Data in this exercise:

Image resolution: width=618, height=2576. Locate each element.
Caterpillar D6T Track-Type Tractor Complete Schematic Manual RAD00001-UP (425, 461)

---

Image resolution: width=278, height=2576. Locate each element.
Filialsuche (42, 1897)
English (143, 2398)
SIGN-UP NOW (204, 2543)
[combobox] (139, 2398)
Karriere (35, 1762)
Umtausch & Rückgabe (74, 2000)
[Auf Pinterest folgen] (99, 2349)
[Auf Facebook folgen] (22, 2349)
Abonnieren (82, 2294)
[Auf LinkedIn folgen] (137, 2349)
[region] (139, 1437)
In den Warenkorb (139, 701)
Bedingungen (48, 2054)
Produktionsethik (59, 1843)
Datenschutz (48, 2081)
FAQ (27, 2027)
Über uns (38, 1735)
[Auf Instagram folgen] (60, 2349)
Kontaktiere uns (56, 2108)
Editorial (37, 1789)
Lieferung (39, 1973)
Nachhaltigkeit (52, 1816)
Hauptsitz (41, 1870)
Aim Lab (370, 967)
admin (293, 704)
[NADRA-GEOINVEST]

Instructions for the task:
Here the output must be the lines above from the line with "Image resolution: width=618, height=2576." to the line with "Caterpillar D6T Track-Type", both included, duplicated word for word and nothing else.

Output below:
Image resolution: width=618, height=2576. Locate each element.
Caterpillar D6T Track-Type Tractor Complete Schematic Manual RAD00001-UP (425, 461)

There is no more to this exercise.